**Fragmento**
________________
Mauro Basaure / Violencia y Democracia. La deuda teórica de Miguel Valderrama

Filosofía, Política

La primera impresión que deja Guerra y Democracia de Miguel Valderrama es la de un texto sólido y original en su planteamiento: desarrolla una reflexión que sitúa la violencia (guerra) en el corazón mismo de la democracia, desplazando la mirada tradicional que concibe ambas como polos opuestos. A lo largo de sus páginas, la noción de stasis opera a la vez como herramienta analítica y como signo de fractura en la democracia liberal, entendida ésta última habitualmente como garante de la paz interna. Con ese concepto, Valderrama revisa la historia, la memoria y la escena política chilena, para mostrar una dimensión bélica latente en la democracia, regular y típicamente escamoteada por la institucionalidad o el lenguaje oficial. En este sentido, la mayor virtud del libro radica en su lectura filológica, en la capacidad de detectar “abismos” o “non sequitur” en la narración histórica y en la representación política, llevándonos a considerar la revuelta —el así llamado “estallido social” de Octubre de 2019 en Chile— no como un evento puntual a explicar sociológicamente cuestión que Valderrama junto a Rodrigo Karmy y Javier Agüero, entiende como una reducción sociologizante sino como algo que revela la imposibilidad de un consenso verdaderamente pacificado.

Pese a esta contribución, quien lee Guerra y Democracia con detenimiento advierte pronto una tensión que el mismo texto no reconoce: por un lado, aparece la violencia como rasgo estructural, casi ontológico, de la democracia. Se sugiere que el régimen liberal siempre forcluye la violencia pero no la elimina; de hecho, la democracia sería en buena medida un modo de organizar y encubrir el conflicto irreductible de la política. En muchos pasajes, Valderrama describe la paz democrática como precaria y necesariamente acompañada de una fuerza no reconocida. En este sentido Valderrama se acerca a la perspectiva de Etienne Balibar en Violence et Civilité.

Sin embargo, por otro lado, el libro también anuncia un diagnóstico histórico según el cual nos hallaríamos en un quiebre cualitativo: la violencia y la guerra, hoy, habrían superado el orden liberal en su forma tradicional, desbordando sus procedimientos y exhibiendo el agotamiento de la llamada “democracia de los consensos”. Esta segunda tesis, mezclada inadvertidamente en el libro, se conecta con los diagnósticos sobre la democracia iliberal, y el ascenso del autoritarismo y la extrema derecha. Aquí se conecta con varias perspectivas: Wendy Brown a nivel internacional; Rodrigo Karmy en Chile.
________________
**Sobre la tarea**
Responde brevemente según el fragmento sobre el libro de Miguel Valderrama:
1. ¿Qué noción opera a la vez como herramienta analítica y como signo de fractura en la democracia liberal?
2. ¿Qué obra de Etienne Balibar se menciona?
3. ¿Qué autora se cita a nivel internacional?
Estas líneas provienen de otra fuente.

**Datos guardados**
________________
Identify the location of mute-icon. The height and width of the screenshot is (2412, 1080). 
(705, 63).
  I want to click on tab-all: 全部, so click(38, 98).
________________
**Respuesta**
1. La noción de stasis.
2. Violence et Civilité.
3. Wendy Brown.